Hey all.
I have a visual odometry application that uses projection factors to optimise the body pose.
The body frame is FLU, the camera frame is RDF.
I also have IMU data recived in FLU->ENU frame at about 50hz.
I worked untill now only with GenericProjectionFactors which gave more than decent results.
Because I have an Imu in my system I wanted to add the Imu into the graph.
My setup as of now(I know it is not optimal) is frame by frame.
I added the Imu factors as I saw in some examples.
I set the accel covariance and gyro covariance according to the manufacturer’s data sheet.
And set the integration covariance to about 1e-6.

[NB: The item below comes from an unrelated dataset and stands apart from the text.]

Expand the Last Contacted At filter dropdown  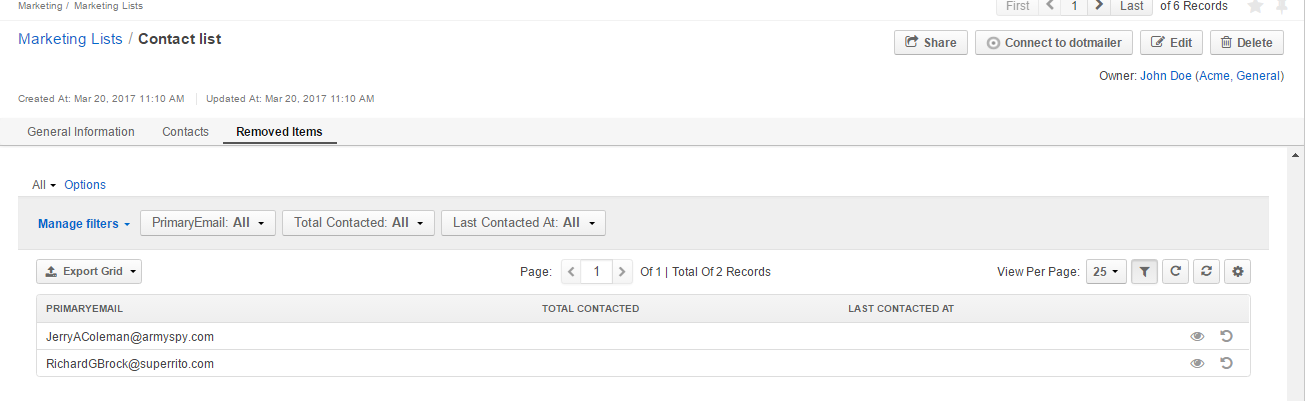click(x=523, y=223)
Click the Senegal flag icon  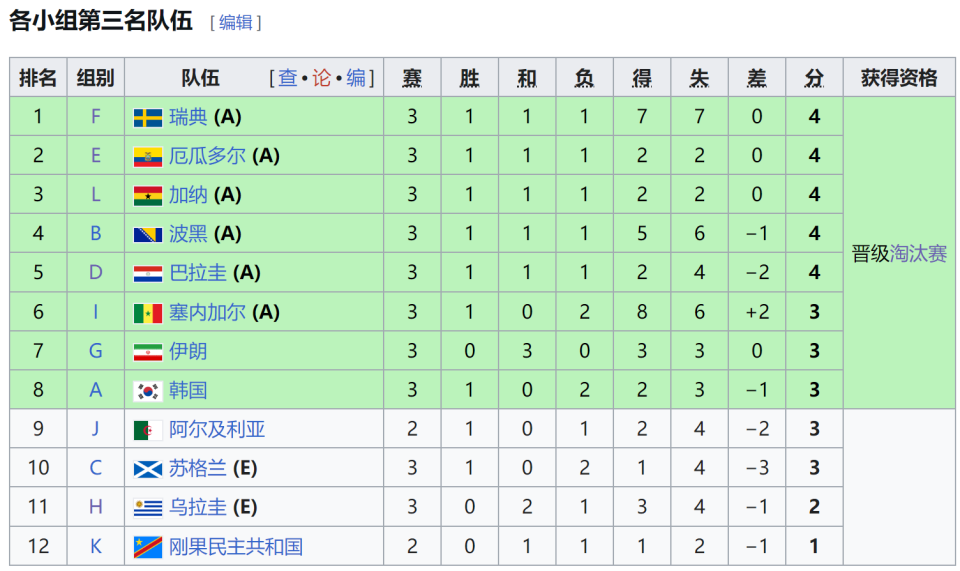point(148,313)
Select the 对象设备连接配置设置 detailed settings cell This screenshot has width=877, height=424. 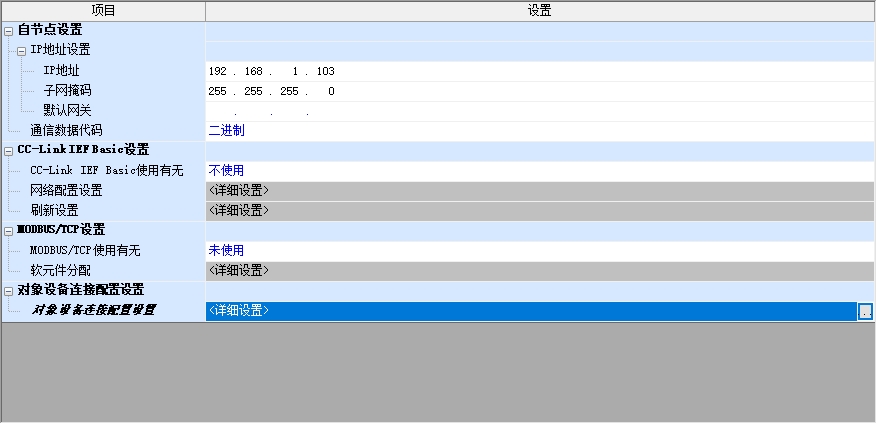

I assume constant bias, which I assume is pretty ok because of my frame by frame setup.
What I see is happening is that the output becomes worse and very noisy compared to GT and compared to when I only use the Generic projection factors.
I did see a little improvement regarding the understanding of the direction of motion, especially in pure vertical motion, but still very noisy.
No matter how much I played with:
Accel covariance
Gyro covariance
Integration covariance
The output dosent change one bit.
What I see that affects the most is:
The velocity noise and the bias noise.
I couldn’t manage to find the sweet spot.
I don’t understand what am I doing wrong.
Maybe my coordinate frames are wrong?
Thanks in advanced for any help.